» **What you have to do**
Retype all the records with nothing changed.

» **Materials provided**
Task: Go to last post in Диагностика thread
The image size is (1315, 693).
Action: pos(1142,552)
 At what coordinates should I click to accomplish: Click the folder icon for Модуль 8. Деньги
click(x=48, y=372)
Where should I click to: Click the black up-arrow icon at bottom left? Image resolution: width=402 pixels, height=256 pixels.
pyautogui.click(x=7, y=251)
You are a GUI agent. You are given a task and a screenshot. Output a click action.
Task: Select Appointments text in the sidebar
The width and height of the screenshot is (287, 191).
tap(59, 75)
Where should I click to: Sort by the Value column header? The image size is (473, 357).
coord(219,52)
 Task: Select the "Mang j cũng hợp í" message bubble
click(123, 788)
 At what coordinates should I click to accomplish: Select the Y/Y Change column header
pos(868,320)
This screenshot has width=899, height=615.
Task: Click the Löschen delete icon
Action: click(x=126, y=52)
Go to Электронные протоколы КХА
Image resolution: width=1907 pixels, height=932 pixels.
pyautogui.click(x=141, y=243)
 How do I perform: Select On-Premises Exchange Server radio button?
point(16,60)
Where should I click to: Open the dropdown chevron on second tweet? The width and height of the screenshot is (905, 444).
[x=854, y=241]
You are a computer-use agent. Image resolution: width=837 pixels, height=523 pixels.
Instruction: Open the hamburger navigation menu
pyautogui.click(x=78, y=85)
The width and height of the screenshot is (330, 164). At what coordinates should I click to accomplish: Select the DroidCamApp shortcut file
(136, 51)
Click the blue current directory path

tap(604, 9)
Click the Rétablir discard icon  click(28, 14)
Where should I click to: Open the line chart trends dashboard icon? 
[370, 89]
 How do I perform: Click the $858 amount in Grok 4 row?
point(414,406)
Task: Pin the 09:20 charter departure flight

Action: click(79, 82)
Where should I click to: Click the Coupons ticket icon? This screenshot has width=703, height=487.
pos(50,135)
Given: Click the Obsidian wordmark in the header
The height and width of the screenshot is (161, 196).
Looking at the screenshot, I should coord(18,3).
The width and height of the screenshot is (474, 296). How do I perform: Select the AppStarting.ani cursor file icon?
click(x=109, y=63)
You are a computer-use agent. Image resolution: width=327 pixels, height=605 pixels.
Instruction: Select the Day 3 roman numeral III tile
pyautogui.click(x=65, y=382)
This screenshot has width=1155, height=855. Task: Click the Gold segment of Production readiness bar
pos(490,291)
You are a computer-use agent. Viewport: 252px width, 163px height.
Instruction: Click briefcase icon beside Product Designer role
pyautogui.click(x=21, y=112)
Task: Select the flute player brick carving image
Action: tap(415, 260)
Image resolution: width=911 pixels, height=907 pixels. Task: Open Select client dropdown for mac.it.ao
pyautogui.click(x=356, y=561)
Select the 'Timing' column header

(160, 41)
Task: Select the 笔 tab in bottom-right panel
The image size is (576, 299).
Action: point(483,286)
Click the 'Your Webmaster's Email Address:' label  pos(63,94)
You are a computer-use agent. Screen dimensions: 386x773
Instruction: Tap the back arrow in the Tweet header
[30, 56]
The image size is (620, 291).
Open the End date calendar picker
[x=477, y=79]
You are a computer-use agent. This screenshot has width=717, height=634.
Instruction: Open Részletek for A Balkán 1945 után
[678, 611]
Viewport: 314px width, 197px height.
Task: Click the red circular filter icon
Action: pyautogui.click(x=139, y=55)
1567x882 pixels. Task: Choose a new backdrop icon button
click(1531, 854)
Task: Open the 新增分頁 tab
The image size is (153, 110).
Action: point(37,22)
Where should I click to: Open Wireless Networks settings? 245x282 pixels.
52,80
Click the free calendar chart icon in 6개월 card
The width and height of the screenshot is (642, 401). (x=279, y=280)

» **Answer section**
Task: Go to last post in Диагностика thread
The image size is (1315, 693).
Action: pos(1142,552)
 At what coordinates should I click to accomplish: Click the folder icon for Модуль 8. Деньги
click(x=48, y=372)
Where should I click to: Click the black up-arrow icon at bottom left? Image resolution: width=402 pixels, height=256 pixels.
pyautogui.click(x=7, y=251)
You are a GUI agent. You are given a task and a screenshot. Output a click action.
Task: Select Appointments text in the sidebar
The width and height of the screenshot is (287, 191).
tap(59, 75)
Where should I click to: Sort by the Value column header? The image size is (473, 357).
coord(219,52)
 Task: Select the "Mang j cũng hợp í" message bubble
click(123, 788)
 At what coordinates should I click to accomplish: Select the Y/Y Change column header
pos(868,320)
This screenshot has width=899, height=615.
Task: Click the Löschen delete icon
Action: click(x=126, y=52)
Go to Электронные протоколы КХА
Image resolution: width=1907 pixels, height=932 pixels.
pyautogui.click(x=141, y=243)
 How do I perform: Select On-Premises Exchange Server radio button?
point(16,60)
Where should I click to: Open the dropdown chevron on second tweet? The width and height of the screenshot is (905, 444).
[x=854, y=241]
You are a computer-use agent. Image resolution: width=837 pixels, height=523 pixels.
Instruction: Open the hamburger navigation menu
pyautogui.click(x=78, y=85)
The width and height of the screenshot is (330, 164). At what coordinates should I click to accomplish: Select the DroidCamApp shortcut file
(136, 51)
Click the blue current directory path

tap(604, 9)
Click the Rétablir discard icon  click(28, 14)
Where should I click to: Open the line chart trends dashboard icon? 
[370, 89]
 How do I perform: Click the $858 amount in Grok 4 row?
point(414,406)
Task: Pin the 09:20 charter departure flight

Action: click(79, 82)
Where should I click to: Click the Coupons ticket icon? This screenshot has width=703, height=487.
pos(50,135)
Given: Click the Obsidian wordmark in the header
The height and width of the screenshot is (161, 196).
Looking at the screenshot, I should coord(18,3).
The width and height of the screenshot is (474, 296). How do I perform: Select the AppStarting.ani cursor file icon?
click(x=109, y=63)
You are a computer-use agent. Image resolution: width=327 pixels, height=605 pixels.
Instruction: Select the Day 3 roman numeral III tile
pyautogui.click(x=65, y=382)
This screenshot has width=1155, height=855. Task: Click the Gold segment of Production readiness bar
pos(490,291)
You are a computer-use agent. Viewport: 252px width, 163px height.
Instruction: Click briefcase icon beside Product Designer role
pyautogui.click(x=21, y=112)
Task: Select the flute player brick carving image
Action: tap(415, 260)
Image resolution: width=911 pixels, height=907 pixels. Task: Open Select client dropdown for mac.it.ao
pyautogui.click(x=356, y=561)
Select the 'Timing' column header

(160, 41)
Task: Select the 笔 tab in bottom-right panel
The image size is (576, 299).
Action: point(483,286)
Click the 'Your Webmaster's Email Address:' label  pos(63,94)
You are a computer-use agent. Screen dimensions: 386x773
Instruction: Tap the back arrow in the Tweet header
[30, 56]
The image size is (620, 291).
Open the End date calendar picker
[x=477, y=79]
You are a computer-use agent. This screenshot has width=717, height=634.
Instruction: Open Részletek for A Balkán 1945 után
[678, 611]
Viewport: 314px width, 197px height.
Task: Click the red circular filter icon
Action: pyautogui.click(x=139, y=55)
1567x882 pixels. Task: Choose a new backdrop icon button
click(1531, 854)
Task: Open the 新增分頁 tab
The image size is (153, 110).
Action: point(37,22)
Where should I click to: Open Wireless Networks settings? 245x282 pixels.
52,80
Click the free calendar chart icon in 6개월 card
The width and height of the screenshot is (642, 401). (x=279, y=280)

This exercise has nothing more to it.